(Pixel coordinate grounding data)
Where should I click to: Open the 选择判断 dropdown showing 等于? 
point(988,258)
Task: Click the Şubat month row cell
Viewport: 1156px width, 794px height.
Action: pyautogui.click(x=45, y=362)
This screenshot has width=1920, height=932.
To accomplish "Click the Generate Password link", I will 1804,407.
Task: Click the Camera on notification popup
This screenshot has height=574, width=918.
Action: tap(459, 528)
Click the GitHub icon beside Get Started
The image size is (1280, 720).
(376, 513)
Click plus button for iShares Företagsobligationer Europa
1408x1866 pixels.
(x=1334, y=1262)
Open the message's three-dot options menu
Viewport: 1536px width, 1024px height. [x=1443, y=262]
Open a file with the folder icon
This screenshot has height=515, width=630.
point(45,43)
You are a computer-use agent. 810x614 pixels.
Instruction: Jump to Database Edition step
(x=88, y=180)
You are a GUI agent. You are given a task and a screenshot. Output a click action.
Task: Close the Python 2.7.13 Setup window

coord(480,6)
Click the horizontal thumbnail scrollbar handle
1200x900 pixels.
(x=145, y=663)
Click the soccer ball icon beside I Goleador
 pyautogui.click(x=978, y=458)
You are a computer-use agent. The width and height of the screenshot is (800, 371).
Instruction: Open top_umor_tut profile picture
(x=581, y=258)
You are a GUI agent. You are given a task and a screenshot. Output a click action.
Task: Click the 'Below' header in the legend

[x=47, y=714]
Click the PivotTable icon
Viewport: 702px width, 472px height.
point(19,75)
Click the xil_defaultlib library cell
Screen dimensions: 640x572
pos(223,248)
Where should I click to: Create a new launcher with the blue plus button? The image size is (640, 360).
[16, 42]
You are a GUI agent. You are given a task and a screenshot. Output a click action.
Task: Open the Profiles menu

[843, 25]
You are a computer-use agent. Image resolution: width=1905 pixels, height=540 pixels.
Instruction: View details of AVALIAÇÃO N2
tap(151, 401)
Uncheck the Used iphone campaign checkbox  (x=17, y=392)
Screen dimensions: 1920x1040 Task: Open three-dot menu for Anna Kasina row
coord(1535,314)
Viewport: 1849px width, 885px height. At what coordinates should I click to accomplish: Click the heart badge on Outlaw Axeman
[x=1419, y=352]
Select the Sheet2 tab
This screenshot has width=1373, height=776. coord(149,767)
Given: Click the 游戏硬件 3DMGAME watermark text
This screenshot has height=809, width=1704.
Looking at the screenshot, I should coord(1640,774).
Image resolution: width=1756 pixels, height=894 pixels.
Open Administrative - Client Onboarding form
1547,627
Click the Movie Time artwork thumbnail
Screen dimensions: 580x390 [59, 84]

Work to be completed: In your answer, include only the lines above starting at the line that holds "Click the xil_defaultlib library cell" and ending at the line that holds "Given: Click the 游戏硬件 3DMGAME watermark text", copied exactly.

Answer section:
Click the xil_defaultlib library cell
Screen dimensions: 640x572
pos(223,248)
Where should I click to: Create a new launcher with the blue plus button? The image size is (640, 360).
[16, 42]
You are a GUI agent. You are given a task and a screenshot. Output a click action.
Task: Open the Profiles menu

[843, 25]
You are a computer-use agent. Image resolution: width=1905 pixels, height=540 pixels.
Instruction: View details of AVALIAÇÃO N2
tap(151, 401)
Uncheck the Used iphone campaign checkbox  (x=17, y=392)
Screen dimensions: 1920x1040 Task: Open three-dot menu for Anna Kasina row
coord(1535,314)
Viewport: 1849px width, 885px height. At what coordinates should I click to accomplish: Click the heart badge on Outlaw Axeman
[x=1419, y=352]
Select the Sheet2 tab
This screenshot has width=1373, height=776. coord(149,767)
Given: Click the 游戏硬件 3DMGAME watermark text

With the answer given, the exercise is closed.